Présenter un produit comme écologique, cela fait vendre. Les publicitaires l’ont bien compris, au point qu’on assiste à une dérive quand cela concerne des véhicules polluants. L’Alliance pour la planète lance une campagne dans laquelle elle dénonce le blanchiement écologique. Le site de l’organisation publie un dossier et cherche à interpeller les candidats à l’élection présidentielle française.

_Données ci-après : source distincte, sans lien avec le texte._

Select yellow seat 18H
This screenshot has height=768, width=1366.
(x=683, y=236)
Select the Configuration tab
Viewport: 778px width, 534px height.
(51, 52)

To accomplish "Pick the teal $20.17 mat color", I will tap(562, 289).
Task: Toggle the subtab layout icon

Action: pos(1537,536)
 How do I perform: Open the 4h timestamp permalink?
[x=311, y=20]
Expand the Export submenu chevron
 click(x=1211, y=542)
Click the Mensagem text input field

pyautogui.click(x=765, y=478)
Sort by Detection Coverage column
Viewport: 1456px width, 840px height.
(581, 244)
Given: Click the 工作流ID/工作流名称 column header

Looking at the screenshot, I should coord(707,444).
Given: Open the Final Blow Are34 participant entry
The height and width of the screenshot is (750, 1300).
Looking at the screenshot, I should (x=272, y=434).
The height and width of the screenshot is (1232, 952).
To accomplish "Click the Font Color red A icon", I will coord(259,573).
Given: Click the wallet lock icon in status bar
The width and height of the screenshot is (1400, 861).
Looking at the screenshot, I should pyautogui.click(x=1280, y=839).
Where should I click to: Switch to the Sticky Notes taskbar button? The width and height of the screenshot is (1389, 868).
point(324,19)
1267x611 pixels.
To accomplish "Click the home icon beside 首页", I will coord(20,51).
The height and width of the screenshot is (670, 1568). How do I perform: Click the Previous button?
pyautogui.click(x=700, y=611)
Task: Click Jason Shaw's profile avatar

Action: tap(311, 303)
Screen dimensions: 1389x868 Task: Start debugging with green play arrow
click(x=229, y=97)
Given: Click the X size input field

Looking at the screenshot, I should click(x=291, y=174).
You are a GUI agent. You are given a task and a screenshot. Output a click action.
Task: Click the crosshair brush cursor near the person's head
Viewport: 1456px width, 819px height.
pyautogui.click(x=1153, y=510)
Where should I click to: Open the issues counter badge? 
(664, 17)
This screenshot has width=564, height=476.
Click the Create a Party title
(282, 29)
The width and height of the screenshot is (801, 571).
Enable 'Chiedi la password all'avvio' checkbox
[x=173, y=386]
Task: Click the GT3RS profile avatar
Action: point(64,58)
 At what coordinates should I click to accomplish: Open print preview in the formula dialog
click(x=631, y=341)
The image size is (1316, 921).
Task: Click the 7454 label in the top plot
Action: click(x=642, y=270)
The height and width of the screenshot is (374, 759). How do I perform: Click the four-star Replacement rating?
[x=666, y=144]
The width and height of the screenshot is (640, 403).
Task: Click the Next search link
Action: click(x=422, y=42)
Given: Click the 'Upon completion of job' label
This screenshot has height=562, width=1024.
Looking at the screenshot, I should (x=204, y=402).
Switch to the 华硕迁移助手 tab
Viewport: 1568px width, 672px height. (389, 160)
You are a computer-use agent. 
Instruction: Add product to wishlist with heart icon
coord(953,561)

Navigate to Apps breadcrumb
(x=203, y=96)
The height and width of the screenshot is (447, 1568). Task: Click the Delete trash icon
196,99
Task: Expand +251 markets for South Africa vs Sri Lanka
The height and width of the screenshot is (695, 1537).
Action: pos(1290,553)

L’Alliance pour la planète met le doigt sur une pratique qu’elle appelle le « blanchiement écologique », Le site Internet de l’organisation permet de comprendre de quoi il s’agit : « De plus en plus de publicités utilisent abusivement l’argument écologique pour vanter comme " bon pour l’environnement " des activités et des produits en réalité polluants ou dont le bilan écologique est négatif ». En anglais, on appelle cela le greenwashing. Les conséquences sont lourdes. D’une part, ce type de publicités trompe le consommateur, d’autre part cela réduit l’efficacité de nos efforts pour faire changer les habitudes de vie.
Parmi les pubs incrimlinées, beaucoup concernent des voitures dont on vante les qualités écologiques, c’est le cas de produits Grand Cherokee, Rover, Peugeot et autres Volvo. Pour les autres secteurs le dossier cite Total, France Télécom, Areva, Leroy Merlin, EDF et Suez comme adeptes du greenwashing.

L’utilisation des autochtones

Pour arriver à leurs fins, les marques utilisent de plus en plus souvent l’image des peuples premiers. Rezki.net avait déjà évoqué la question avec le cas du 4x4 Touareg de Volkswagen (article d’avril 2005). En mettant en avant le nom de ces populations (les Touaregs, les Cherokee et d’autres) les publicitaires cherchent à souligner l’hamonie avec la nature. Sauf que les personnes concernées ne sont pas consultées et ne touchent rien en échange. « Tout se passe comme si les membres des tribus autochtones n’étaient pas concernées par le droit international, qu’ils n’ont ni réputation à préserver, ni vie privée à défendre » constate L’Alliance pour la planète. On pourrait se demander pourquoi les organisations des droits de l’homme et de lutte contre le racisme ne s’intéressent pas à la question.
Dans sa campagne, L’Alliance montre que pour chaque exemple de blanchiement écologique le Bureau de vérification de la publicité aurait pu, aurait dû ne pas laisser passer. A quelques mois des élections présidentielles et législatives, un tel rappel n’est pas inutile.